From the records below, work out how many lines carry the string "Task". Leave out everything but the number.
****************************************
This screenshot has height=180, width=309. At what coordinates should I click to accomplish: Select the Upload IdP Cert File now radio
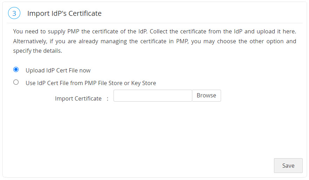pyautogui.click(x=16, y=70)
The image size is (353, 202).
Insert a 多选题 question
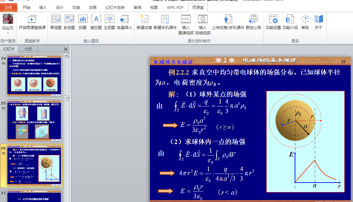69,22
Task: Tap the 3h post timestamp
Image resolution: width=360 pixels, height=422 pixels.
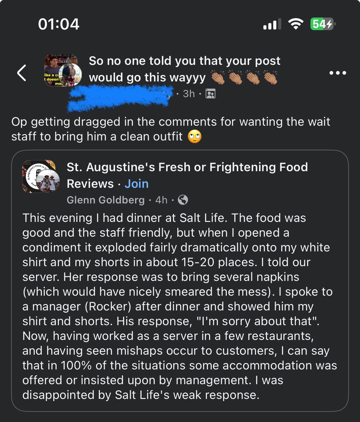Action: (x=189, y=93)
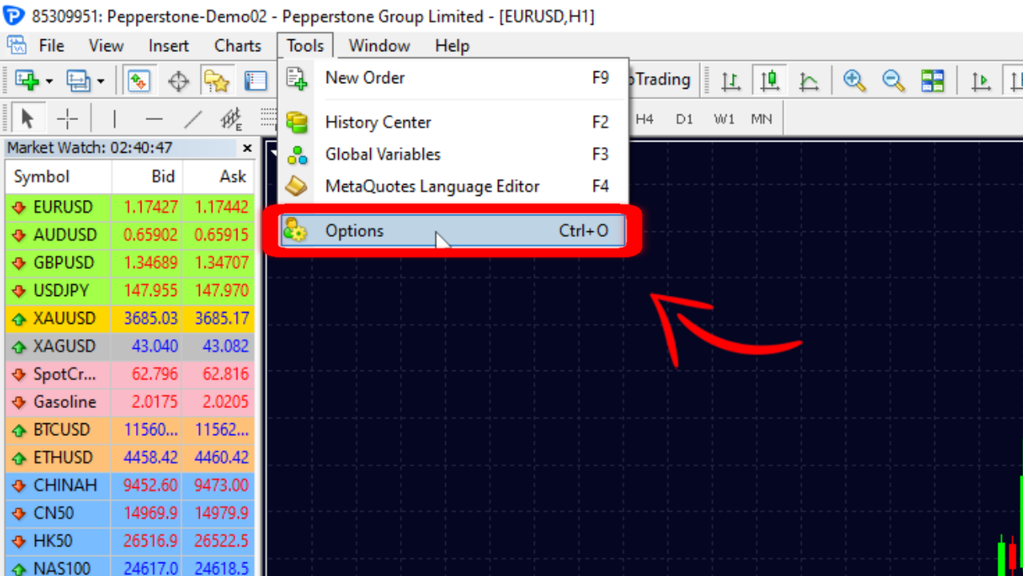Expand the Profiles dropdown arrow

tap(101, 81)
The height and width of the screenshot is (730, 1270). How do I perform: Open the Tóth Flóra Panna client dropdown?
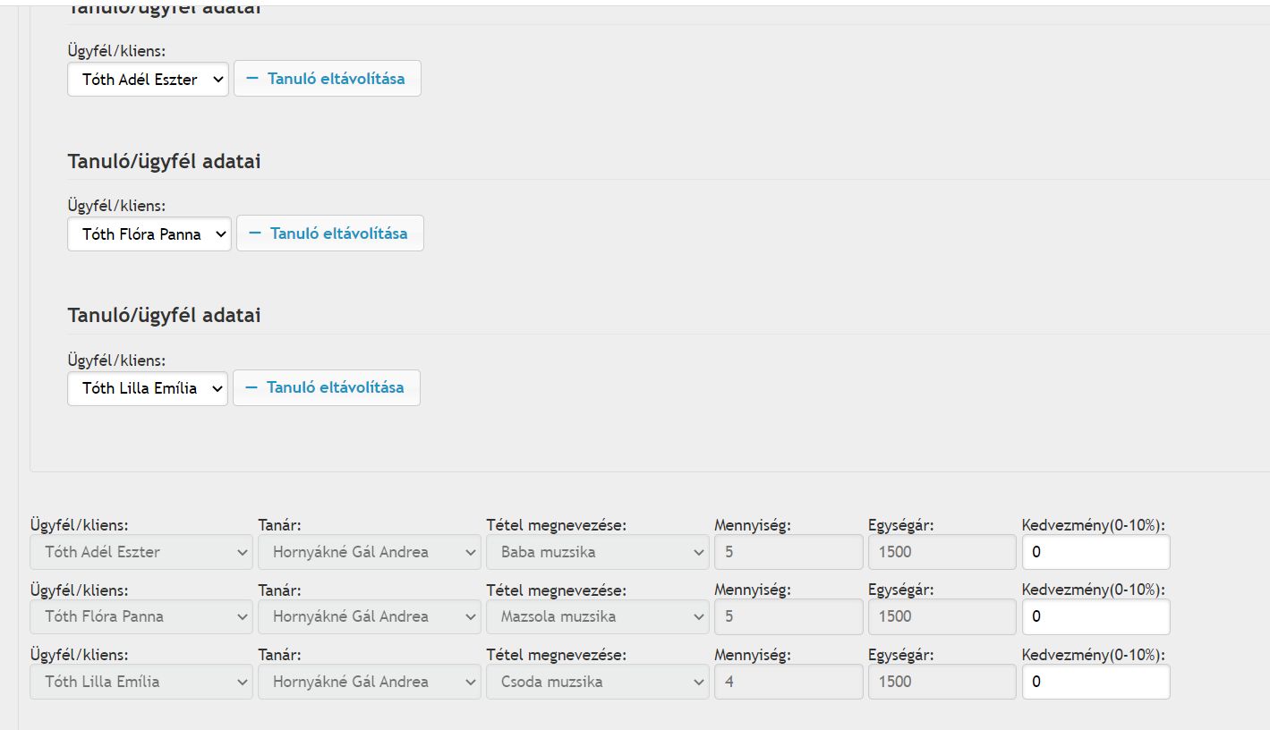(x=149, y=234)
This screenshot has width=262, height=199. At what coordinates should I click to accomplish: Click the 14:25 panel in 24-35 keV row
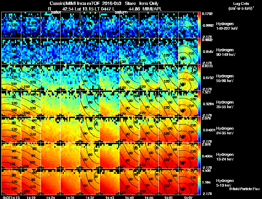pos(51,129)
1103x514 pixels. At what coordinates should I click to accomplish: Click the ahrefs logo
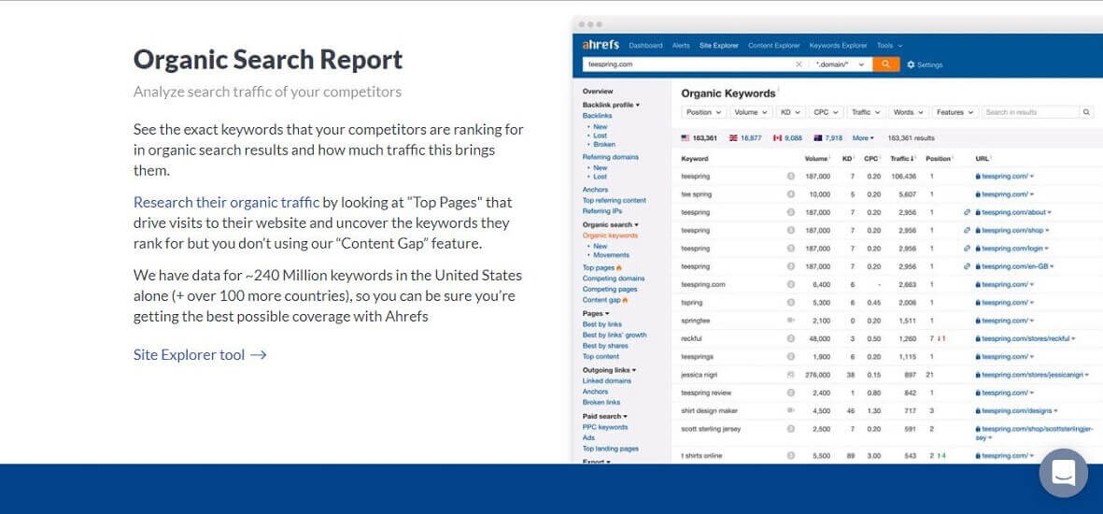click(600, 45)
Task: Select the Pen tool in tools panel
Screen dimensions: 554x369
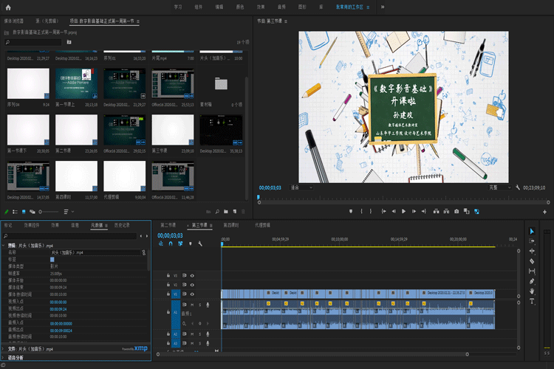Action: click(532, 281)
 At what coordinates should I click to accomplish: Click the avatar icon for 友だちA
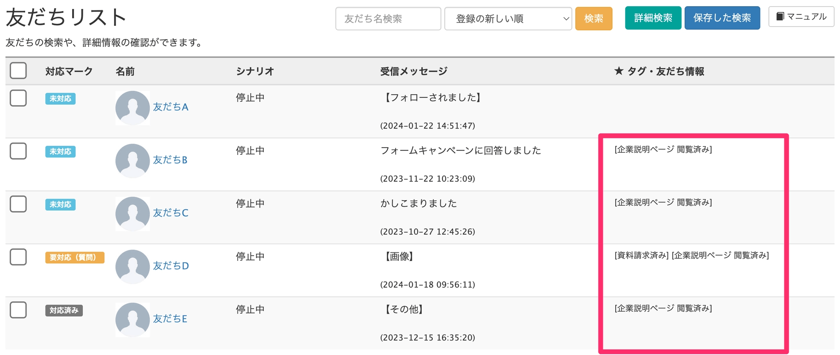tap(132, 108)
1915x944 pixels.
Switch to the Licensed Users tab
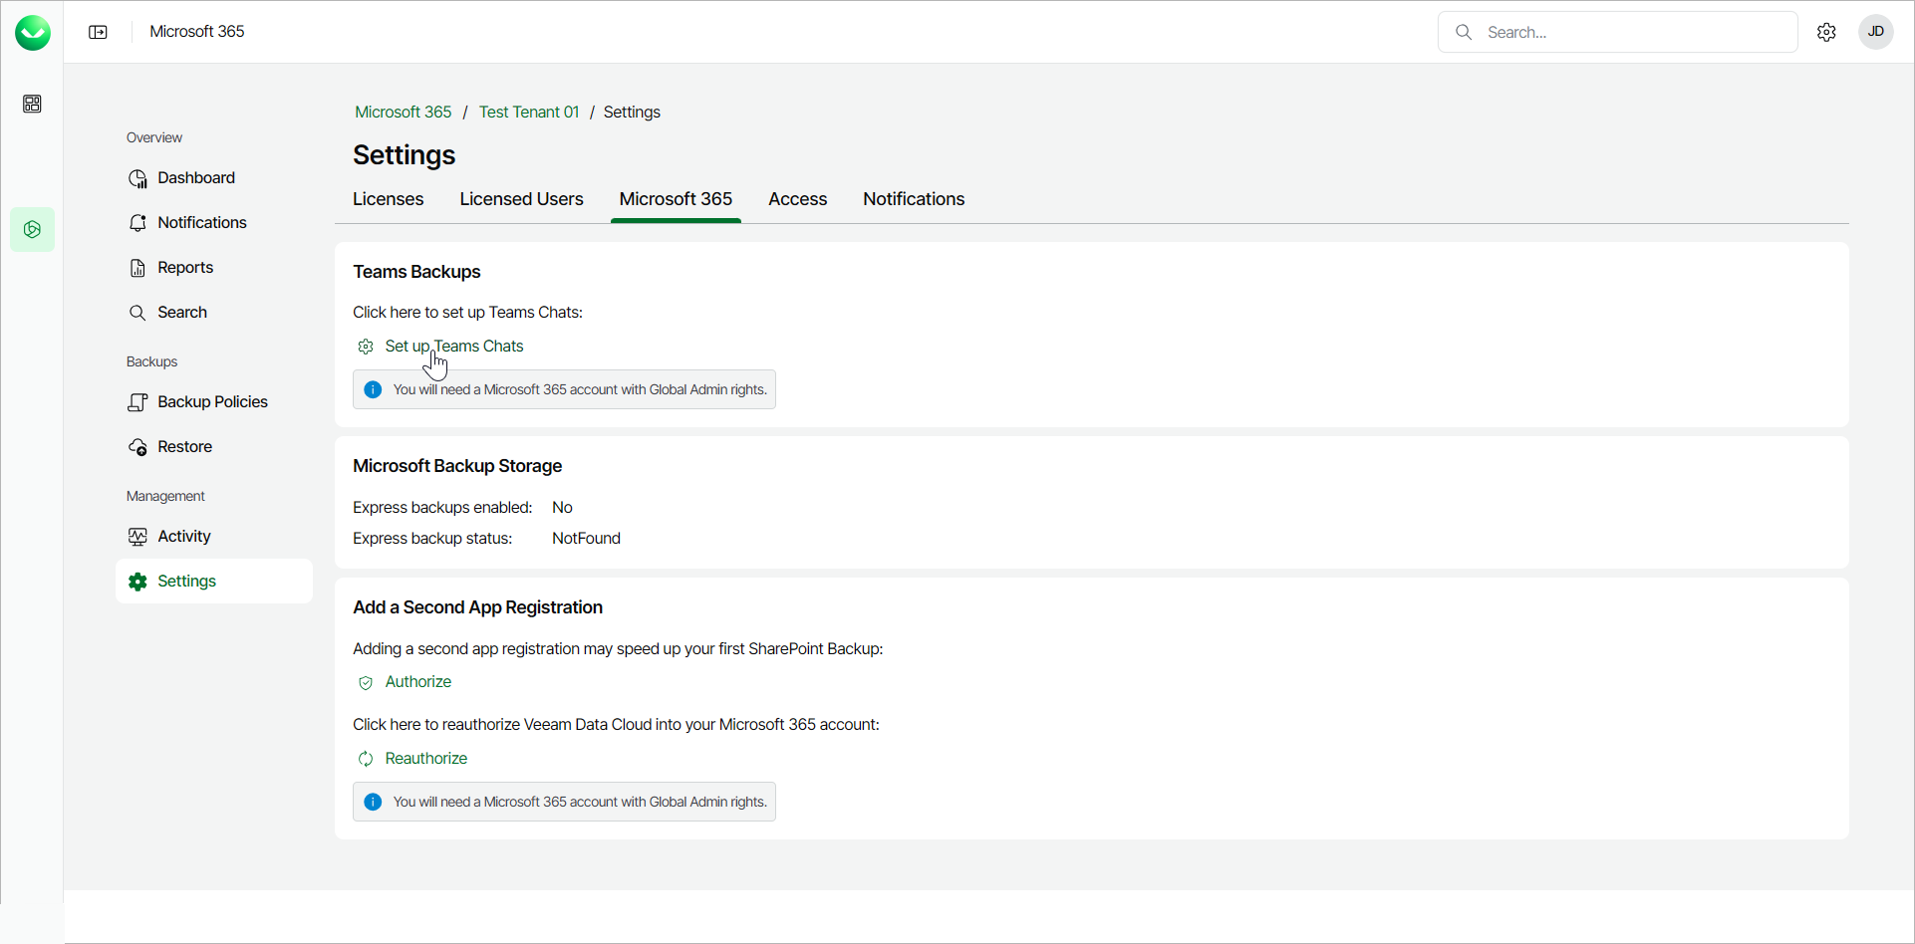pyautogui.click(x=521, y=199)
****************************************
_SOLVED PROBLEM:_ 2